EXERCISE | Take the line that holds "Select 本地磁盘 (C:) in the top-left panel" and every line after it to the end of the entries, and repeat them exactly without the pictures.

DATASET EXTRACT |

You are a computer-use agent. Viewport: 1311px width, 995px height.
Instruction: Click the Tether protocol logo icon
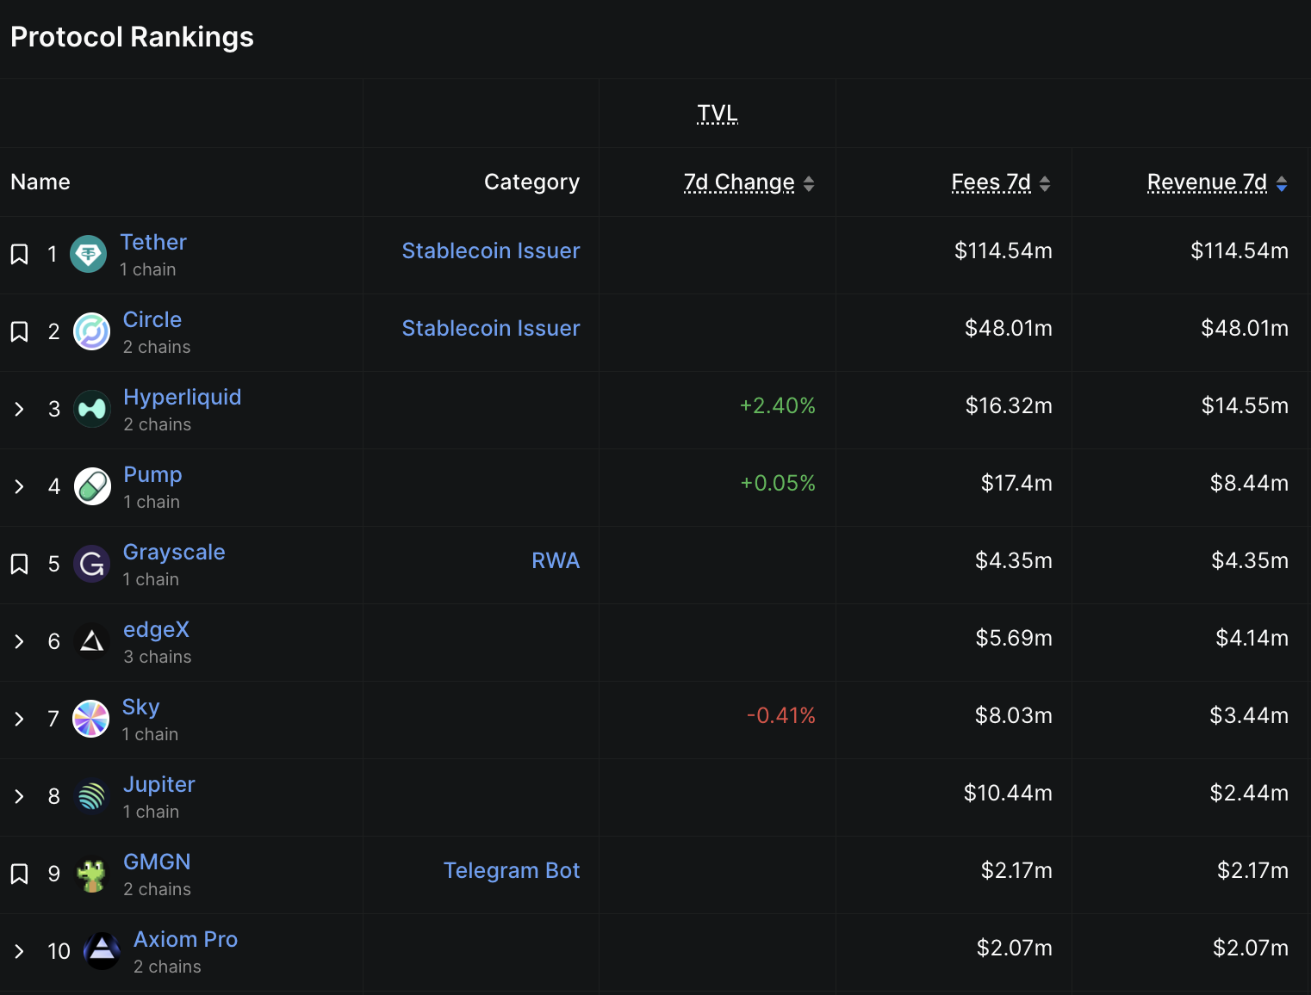pyautogui.click(x=88, y=254)
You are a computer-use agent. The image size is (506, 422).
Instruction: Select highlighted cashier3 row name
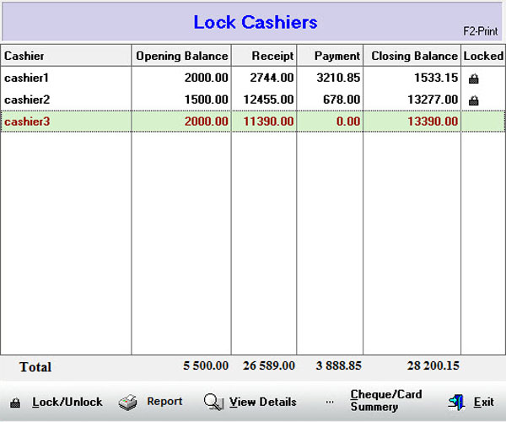pos(27,122)
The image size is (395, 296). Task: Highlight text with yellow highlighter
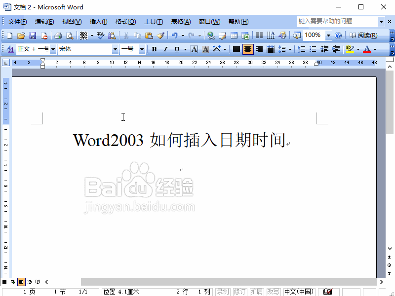(x=349, y=49)
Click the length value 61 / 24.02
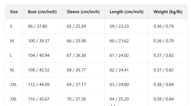Viewport: 191px width, 106px height. pos(119,55)
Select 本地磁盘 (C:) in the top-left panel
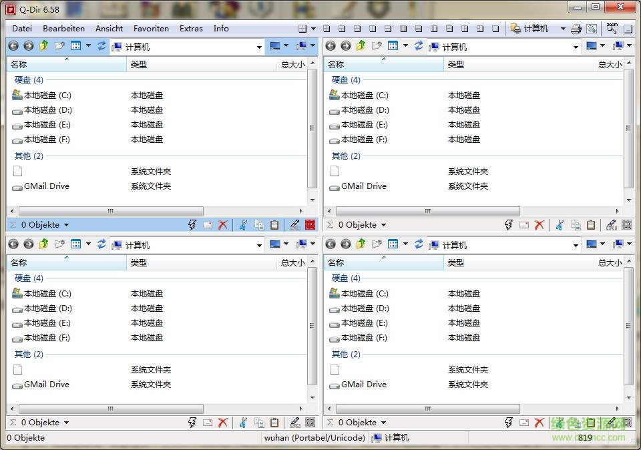Viewport: 641px width, 450px height. point(47,95)
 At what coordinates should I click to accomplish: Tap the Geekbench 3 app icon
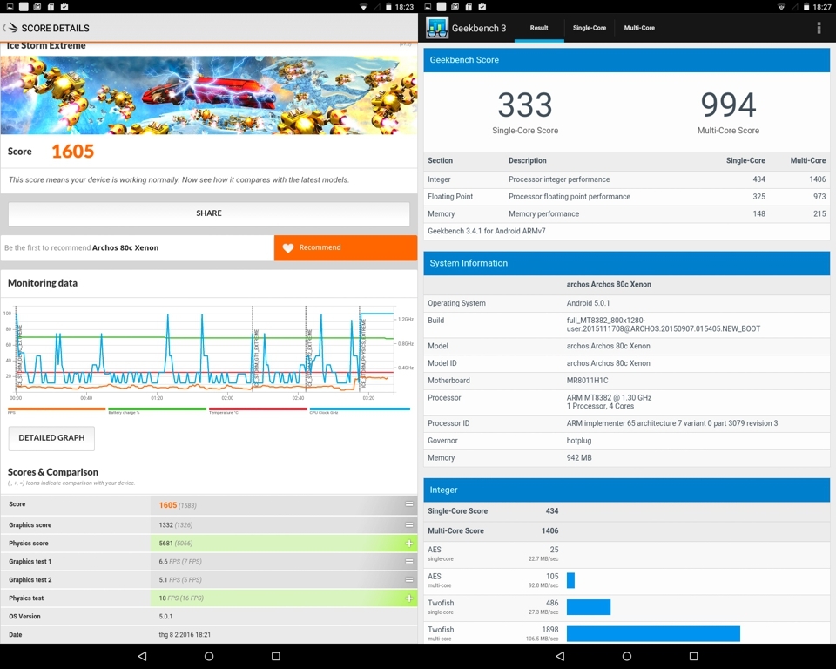pyautogui.click(x=437, y=28)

RESULT OF THE TASK |
Select 本地磁盘 (C:) in the top-left panel
Viewport: 641px width, 450px height. point(47,95)
 At what coordinates should I click to accomplish: Tap the Geekbench 3 app icon
pyautogui.click(x=437, y=28)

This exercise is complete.